The full set of entries, reproduced exactly, is the expected answer.

--- Data supplied Enclosed Below ---

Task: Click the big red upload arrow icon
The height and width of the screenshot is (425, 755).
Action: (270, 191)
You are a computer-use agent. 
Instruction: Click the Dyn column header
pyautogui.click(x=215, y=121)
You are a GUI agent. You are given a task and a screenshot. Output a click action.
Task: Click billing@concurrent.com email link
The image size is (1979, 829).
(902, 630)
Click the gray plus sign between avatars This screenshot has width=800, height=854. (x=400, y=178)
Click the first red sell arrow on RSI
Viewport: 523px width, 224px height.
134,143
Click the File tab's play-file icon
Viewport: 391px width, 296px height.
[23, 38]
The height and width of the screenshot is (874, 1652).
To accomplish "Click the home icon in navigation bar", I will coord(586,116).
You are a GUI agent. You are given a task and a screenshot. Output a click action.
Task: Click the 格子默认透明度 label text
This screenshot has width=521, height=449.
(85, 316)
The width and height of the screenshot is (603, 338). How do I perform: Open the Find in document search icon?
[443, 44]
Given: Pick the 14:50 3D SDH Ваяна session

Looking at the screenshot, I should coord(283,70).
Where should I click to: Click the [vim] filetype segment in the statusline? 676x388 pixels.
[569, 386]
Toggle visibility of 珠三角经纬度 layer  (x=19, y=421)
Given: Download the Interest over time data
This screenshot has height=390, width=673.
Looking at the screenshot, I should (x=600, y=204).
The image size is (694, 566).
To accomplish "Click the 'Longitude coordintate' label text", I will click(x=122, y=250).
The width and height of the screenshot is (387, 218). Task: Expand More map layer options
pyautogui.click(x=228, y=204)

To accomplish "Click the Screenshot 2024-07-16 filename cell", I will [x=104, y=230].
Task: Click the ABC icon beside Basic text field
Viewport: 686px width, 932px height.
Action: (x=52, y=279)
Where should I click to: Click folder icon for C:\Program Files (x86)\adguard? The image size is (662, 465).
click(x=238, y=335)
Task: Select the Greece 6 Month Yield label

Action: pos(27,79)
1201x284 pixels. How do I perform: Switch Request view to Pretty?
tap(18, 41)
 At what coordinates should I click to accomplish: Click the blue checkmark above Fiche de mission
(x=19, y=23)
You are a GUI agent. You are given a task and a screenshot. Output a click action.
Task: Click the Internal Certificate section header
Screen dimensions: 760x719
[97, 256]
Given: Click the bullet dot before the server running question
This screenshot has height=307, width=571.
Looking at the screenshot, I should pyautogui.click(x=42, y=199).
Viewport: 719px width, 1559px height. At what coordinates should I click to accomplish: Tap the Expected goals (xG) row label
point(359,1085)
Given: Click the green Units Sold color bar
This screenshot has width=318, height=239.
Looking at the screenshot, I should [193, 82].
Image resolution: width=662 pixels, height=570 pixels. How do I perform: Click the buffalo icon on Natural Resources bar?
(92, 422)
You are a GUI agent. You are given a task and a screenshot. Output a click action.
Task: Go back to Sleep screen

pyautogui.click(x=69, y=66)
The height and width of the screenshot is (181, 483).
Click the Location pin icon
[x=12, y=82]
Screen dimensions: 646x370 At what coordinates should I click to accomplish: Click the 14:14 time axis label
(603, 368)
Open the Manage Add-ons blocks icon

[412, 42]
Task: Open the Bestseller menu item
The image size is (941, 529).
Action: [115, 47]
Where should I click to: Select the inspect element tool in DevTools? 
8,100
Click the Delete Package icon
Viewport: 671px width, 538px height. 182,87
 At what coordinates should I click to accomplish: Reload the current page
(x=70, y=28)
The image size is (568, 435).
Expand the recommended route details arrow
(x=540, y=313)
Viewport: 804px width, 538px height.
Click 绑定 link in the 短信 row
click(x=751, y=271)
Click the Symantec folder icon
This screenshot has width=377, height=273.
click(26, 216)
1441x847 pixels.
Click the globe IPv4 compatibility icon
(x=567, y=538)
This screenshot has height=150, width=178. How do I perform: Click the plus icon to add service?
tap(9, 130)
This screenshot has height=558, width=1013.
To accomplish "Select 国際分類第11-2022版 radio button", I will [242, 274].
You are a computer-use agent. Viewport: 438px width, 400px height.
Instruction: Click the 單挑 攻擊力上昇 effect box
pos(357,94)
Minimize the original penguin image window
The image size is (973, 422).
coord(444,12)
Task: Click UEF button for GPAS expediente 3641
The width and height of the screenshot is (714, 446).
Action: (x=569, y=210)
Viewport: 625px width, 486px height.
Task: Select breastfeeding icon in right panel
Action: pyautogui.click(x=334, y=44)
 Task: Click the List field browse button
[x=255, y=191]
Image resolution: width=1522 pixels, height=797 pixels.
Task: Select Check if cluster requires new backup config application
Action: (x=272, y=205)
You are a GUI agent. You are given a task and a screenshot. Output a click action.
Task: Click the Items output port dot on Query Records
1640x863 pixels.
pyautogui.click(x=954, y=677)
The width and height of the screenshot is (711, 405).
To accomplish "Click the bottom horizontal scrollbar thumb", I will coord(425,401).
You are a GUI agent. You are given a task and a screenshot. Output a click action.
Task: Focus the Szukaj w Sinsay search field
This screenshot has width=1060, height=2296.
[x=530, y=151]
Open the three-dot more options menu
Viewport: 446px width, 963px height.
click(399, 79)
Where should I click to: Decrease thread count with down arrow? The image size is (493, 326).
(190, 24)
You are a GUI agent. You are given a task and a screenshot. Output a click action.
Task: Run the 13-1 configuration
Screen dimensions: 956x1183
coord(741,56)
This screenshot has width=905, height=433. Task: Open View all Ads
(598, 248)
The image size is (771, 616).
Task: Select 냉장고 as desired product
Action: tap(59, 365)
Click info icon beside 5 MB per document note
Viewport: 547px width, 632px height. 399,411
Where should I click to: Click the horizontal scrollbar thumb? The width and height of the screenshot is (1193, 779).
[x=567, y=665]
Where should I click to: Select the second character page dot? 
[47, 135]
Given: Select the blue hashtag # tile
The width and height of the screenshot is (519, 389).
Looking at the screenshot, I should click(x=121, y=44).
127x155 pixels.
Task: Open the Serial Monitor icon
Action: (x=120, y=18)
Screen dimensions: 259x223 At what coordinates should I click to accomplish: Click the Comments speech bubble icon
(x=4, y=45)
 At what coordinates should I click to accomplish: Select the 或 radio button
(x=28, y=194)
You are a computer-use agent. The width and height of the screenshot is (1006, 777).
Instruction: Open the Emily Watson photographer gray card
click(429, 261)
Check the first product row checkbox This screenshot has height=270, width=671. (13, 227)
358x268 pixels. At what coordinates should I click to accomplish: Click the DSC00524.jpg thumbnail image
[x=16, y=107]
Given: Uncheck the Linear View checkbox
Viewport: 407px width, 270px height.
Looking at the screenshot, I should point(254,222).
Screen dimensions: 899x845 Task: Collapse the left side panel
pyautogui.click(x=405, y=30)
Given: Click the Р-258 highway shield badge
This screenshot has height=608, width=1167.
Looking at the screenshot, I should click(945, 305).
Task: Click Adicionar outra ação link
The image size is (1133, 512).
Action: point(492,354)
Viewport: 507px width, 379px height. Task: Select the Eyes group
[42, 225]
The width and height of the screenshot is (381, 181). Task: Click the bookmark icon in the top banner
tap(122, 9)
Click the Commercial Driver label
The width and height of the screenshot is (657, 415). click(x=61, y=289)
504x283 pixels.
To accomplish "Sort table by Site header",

--- End of Enclosed Data supplied ---

Task result:
Task: Click the big red upload arrow icon
The height and width of the screenshot is (425, 755).
Action: (270, 191)
You are a computer-use agent. 
Instruction: Click the Dyn column header
pyautogui.click(x=215, y=121)
You are a GUI agent. You are given a task and a screenshot. Output a click action.
Task: Click billing@concurrent.com email link
The image size is (1979, 829).
(902, 630)
Click the gray plus sign between avatars This screenshot has width=800, height=854. (x=400, y=178)
Click the first red sell arrow on RSI
Viewport: 523px width, 224px height.
134,143
Click the File tab's play-file icon
Viewport: 391px width, 296px height.
[23, 38]
The height and width of the screenshot is (874, 1652).
To accomplish "Click the home icon in navigation bar", I will coord(586,116).
You are a GUI agent. You are given a task and a screenshot. Output a click action.
Task: Click the 格子默认透明度 label text
This screenshot has width=521, height=449.
(85, 316)
The width and height of the screenshot is (603, 338). How do I perform: Open the Find in document search icon?
[443, 44]
Given: Pick the 14:50 3D SDH Ваяна session

Looking at the screenshot, I should coord(283,70).
Where should I click to: Click the [vim] filetype segment in the statusline? 676x388 pixels.
[569, 386]
Toggle visibility of 珠三角经纬度 layer  (x=19, y=421)
Given: Download the Interest over time data
This screenshot has height=390, width=673.
Looking at the screenshot, I should (x=600, y=204).
The image size is (694, 566).
To accomplish "Click the 'Longitude coordintate' label text", I will click(x=122, y=250).
The width and height of the screenshot is (387, 218). Task: Expand More map layer options
pyautogui.click(x=228, y=204)

To accomplish "Click the Screenshot 2024-07-16 filename cell", I will [x=104, y=230].
Task: Click the ABC icon beside Basic text field
Viewport: 686px width, 932px height.
Action: (x=52, y=279)
Where should I click to: Click folder icon for C:\Program Files (x86)\adguard? The image size is (662, 465).
click(x=238, y=335)
Task: Select the Greece 6 Month Yield label

Action: pos(27,79)
1201x284 pixels. How do I perform: Switch Request view to Pretty?
tap(18, 41)
 At what coordinates should I click to accomplish: Click the blue checkmark above Fiche de mission
(x=19, y=23)
You are a GUI agent. You are given a task and a screenshot. Output a click action.
Task: Click the Internal Certificate section header
Screen dimensions: 760x719
[97, 256]
Given: Click the bullet dot before the server running question
This screenshot has height=307, width=571.
Looking at the screenshot, I should pyautogui.click(x=42, y=199).
Viewport: 719px width, 1559px height. At what coordinates should I click to accomplish: Tap the Expected goals (xG) row label
point(359,1085)
Given: Click the green Units Sold color bar
This screenshot has width=318, height=239.
Looking at the screenshot, I should [193, 82].
Image resolution: width=662 pixels, height=570 pixels. How do I perform: Click the buffalo icon on Natural Resources bar?
(92, 422)
You are a GUI agent. You are given a task and a screenshot. Output a click action.
Task: Go back to Sleep screen

pyautogui.click(x=69, y=66)
The height and width of the screenshot is (181, 483).
Click the Location pin icon
[x=12, y=82]
Screen dimensions: 646x370 At what coordinates should I click to accomplish: Click the 14:14 time axis label
(603, 368)
Open the Manage Add-ons blocks icon

[412, 42]
Task: Open the Bestseller menu item
The image size is (941, 529).
Action: [115, 47]
Where should I click to: Select the inspect element tool in DevTools? 
8,100
Click the Delete Package icon
Viewport: 671px width, 538px height. 182,87
 At what coordinates should I click to accomplish: Reload the current page
(x=70, y=28)
The image size is (568, 435).
Expand the recommended route details arrow
(x=540, y=313)
Viewport: 804px width, 538px height.
Click 绑定 link in the 短信 row
click(x=751, y=271)
Click the Symantec folder icon
This screenshot has width=377, height=273.
click(26, 216)
1441x847 pixels.
Click the globe IPv4 compatibility icon
(x=567, y=538)
This screenshot has height=150, width=178. How do I perform: Click the plus icon to add service?
tap(9, 130)
This screenshot has height=558, width=1013.
To accomplish "Select 国際分類第11-2022版 radio button", I will [242, 274].
You are a computer-use agent. Viewport: 438px width, 400px height.
Instruction: Click the 單挑 攻擊力上昇 effect box
pos(357,94)
Minimize the original penguin image window
The image size is (973, 422).
coord(444,12)
Task: Click UEF button for GPAS expediente 3641
The width and height of the screenshot is (714, 446).
Action: (x=569, y=210)
Viewport: 625px width, 486px height.
Task: Select breastfeeding icon in right panel
Action: pyautogui.click(x=334, y=44)
 Task: Click the List field browse button
[x=255, y=191]
Image resolution: width=1522 pixels, height=797 pixels.
Task: Select Check if cluster requires new backup config application
Action: (x=272, y=205)
You are a GUI agent. You are given a task and a screenshot. Output a click action.
Task: Click the Items output port dot on Query Records
1640x863 pixels.
pyautogui.click(x=954, y=677)
The width and height of the screenshot is (711, 405).
To accomplish "Click the bottom horizontal scrollbar thumb", I will coord(425,401).
You are a GUI agent. You are given a task and a screenshot. Output a click action.
Task: Focus the Szukaj w Sinsay search field
This screenshot has width=1060, height=2296.
[x=530, y=151]
Open the three-dot more options menu
Viewport: 446px width, 963px height.
click(399, 79)
Where should I click to: Decrease thread count with down arrow? The image size is (493, 326).
(190, 24)
You are a GUI agent. You are given a task and a screenshot. Output a click action.
Task: Run the 13-1 configuration
Screen dimensions: 956x1183
coord(741,56)
This screenshot has width=905, height=433. Task: Open View all Ads
(598, 248)
The image size is (771, 616).
Task: Select 냉장고 as desired product
Action: tap(59, 365)
Click info icon beside 5 MB per document note
Viewport: 547px width, 632px height. 399,411
Where should I click to: Click the horizontal scrollbar thumb? The width and height of the screenshot is (1193, 779).
[x=567, y=665]
Where should I click to: Select the second character page dot? 
[47, 135]
Given: Select the blue hashtag # tile
The width and height of the screenshot is (519, 389).
Looking at the screenshot, I should click(x=121, y=44).
127x155 pixels.
Task: Open the Serial Monitor icon
Action: (x=120, y=18)
Screen dimensions: 259x223 At what coordinates should I click to accomplish: Click the Comments speech bubble icon
(x=4, y=45)
 At what coordinates should I click to accomplish: Select the 或 radio button
(x=28, y=194)
You are a computer-use agent. The width and height of the screenshot is (1006, 777).
Instruction: Open the Emily Watson photographer gray card
click(429, 261)
Check the first product row checkbox This screenshot has height=270, width=671. (13, 227)
358x268 pixels. At what coordinates should I click to accomplish: Click the DSC00524.jpg thumbnail image
[x=16, y=107]
Given: Uncheck the Linear View checkbox
Viewport: 407px width, 270px height.
Looking at the screenshot, I should point(254,222).
Screen dimensions: 899x845 Task: Collapse the left side panel
pyautogui.click(x=405, y=30)
Given: Click the Р-258 highway shield badge
This screenshot has height=608, width=1167.
Looking at the screenshot, I should click(945, 305).
Task: Click Adicionar outra ação link
The image size is (1133, 512).
Action: point(492,354)
Viewport: 507px width, 379px height. Task: Select the Eyes group
[42, 225]
The width and height of the screenshot is (381, 181). Task: Click the bookmark icon in the top banner
tap(122, 9)
Click the Commercial Driver label
The width and height of the screenshot is (657, 415). click(x=61, y=289)
504x283 pixels.
To accomplish "Sort table by Site header",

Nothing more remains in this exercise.